第6話 絶対に、君のせいじゃないから…… 優しいね。お兄ちゃんって……

「深田池さん? どしたの? ねえっ?」

 トケルン、珍しくチウネルの……


(深田池は、チウネルの苗字です……)


 ――この時、チウネルは何かが崩れるような気がしました。

 何が崩れるのかといえば、たぶん母性愛のようなものなのでしょう?


 僭越ながら私はナザリベスに対して、なにかしらの女性の私から出てくる生理的な情動を、私はナザリベスに対して思っていて、それがなんか失ってしまうような……。
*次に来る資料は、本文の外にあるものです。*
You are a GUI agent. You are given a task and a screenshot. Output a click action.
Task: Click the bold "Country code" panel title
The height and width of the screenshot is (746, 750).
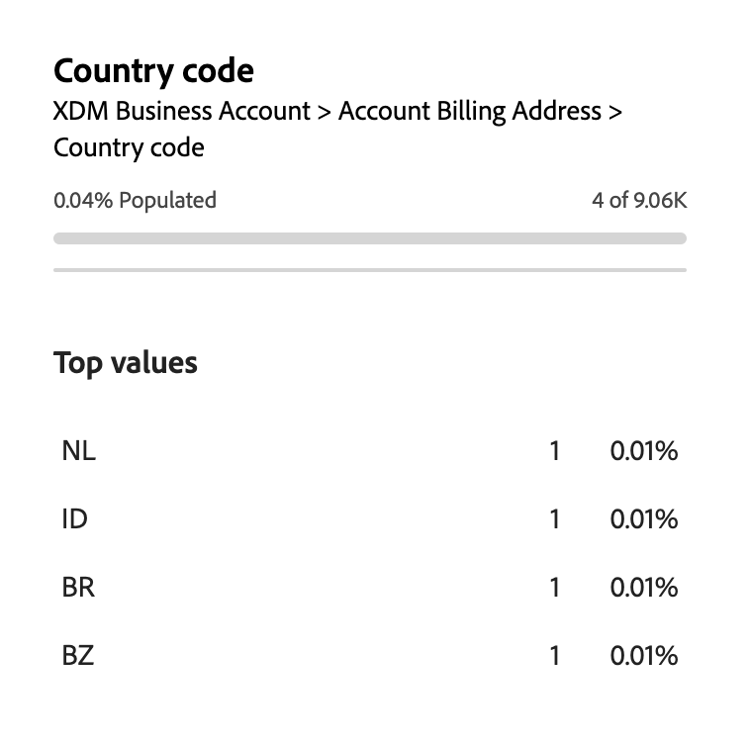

 ナザリベスは幽霊なのだから……と言われたらそうなのですけれど。

 ……でも、何かを失いたくなかったんです。



「……お姉ちゃんに、謎々~。とっても簡単な謎々だよ~!」

 天神様の社の前から、すっと私の前へと飛んできて――私の目の前でナザリベスは言いました。

「あたしはずっと、こんなに~喋ってるけどさ~」

「黙り込んで世界を面白くしているのは、だ~れだ?」

「……なに?」

 不意打ちを食らったような、このキョトンとした気持ち……。


「……答えはね、聖書に出てくると~ても偉い人!」


 と言って、とびっきりの笑顔になるナザリベス。そして、

「……ありがとう」

 ……ナザリベスは謎々で、私を落ち着かせようとしてくれた。




「人生だ」




「トケルン? え?」

 私やっぱり意味不明、で彼の方を向いて、

「……言っとくけど、行きはよいよい、帰りは怖い~の、謎々の答えだからな!」

トケルンが珍しく……弁解してる。

「人生ってのは行きはよいよい……つまり、これから未来はどうなるのか分かんないからよいよい。でも帰りは……つまり死へと近付いて行けば行く程、死ぬのが怖い……。つまり人生そのものが、答えだ!!」

 トケルン解答を言い終わるや、腕を組んでエッヘンとしたり顔を私達に見せました。

「どうだ? 正解か?」

 トケルンのその言葉に……でも、


「…………」


 ナザリベスは、ずっと無言なのです。

「どうなの……かな?」

「……………」

 それでも、ナザリベスは無言でした。


「……はっ!」


 チウネル、気が付きました!!

 何故、ナザリベスが何も言わず無言なのか? その理由をです。

「トケルン! あの子に人生なんて言っちゃダメだって!!!」


 ――そうだと思うんです。


 7歳で亡くなっていったナザリベスに人生と言うことは、人間としての喜怒哀楽も、何もかもを知ることなく、得ることもできなかった女の子。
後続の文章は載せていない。